Vvjjkkii renamed this task from [Discuss] Random sampling by PAWS vs API requests to aodaaaaaaa.Jul 1 2018, 1:12 AM
Vvjjkkii triaged this task as High priority.
Vvjjkkii updated the task description. (Show Details)
Vvjjkkii removed a subscriber: Aklapper.
Sumit renamed this task from aodaaaaaaa to [Discuss] Random sampling by PAWS vs API requests.Jul 1 2018, 10:23 AM
Sumit lowered the priority of this task from High to Low.
Sumit updated the task description. (Show Details)
CommunityTechBot raised the priority of this task from Low to Needs Triage.Jul 5 2018, 6:36 PM

It seems to me that we want to have a long-term snapshot of input data. This is helpful when we discover some type of statistical anomaly, it'll be nice to check the *exact sample* that data originates from. So, if we use the API, then it'll be important that we keep a snapshot of the data in our repo.

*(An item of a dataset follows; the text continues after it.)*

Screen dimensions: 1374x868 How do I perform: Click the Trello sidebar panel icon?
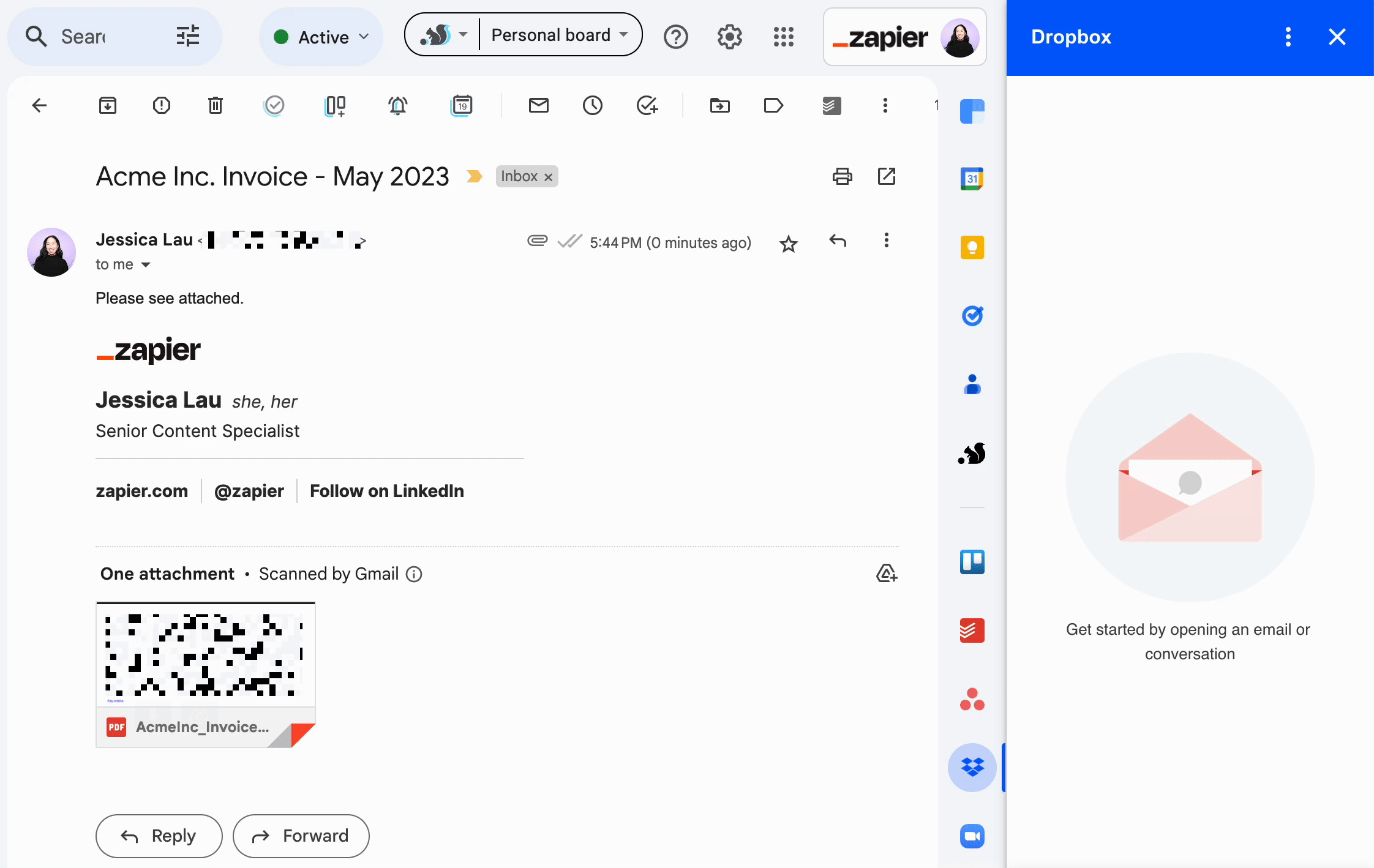coord(972,562)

Halfak renamed this task from [Discuss] Random sampling by PAWS vs API requests to [Discuss] Storage of model training/testing datasets.Jan 24 2019, 3:46 PM
Halfak added a project: ORES.
Halfak updated the task description. (Show Details)

I propose a simple guideline. For cases where a specific version of a dataset is stored long term with a unique identifier, it is OK to not store that dataset in our repositories. Instead, we'll include the unique identifier in our Makefiles/configuration.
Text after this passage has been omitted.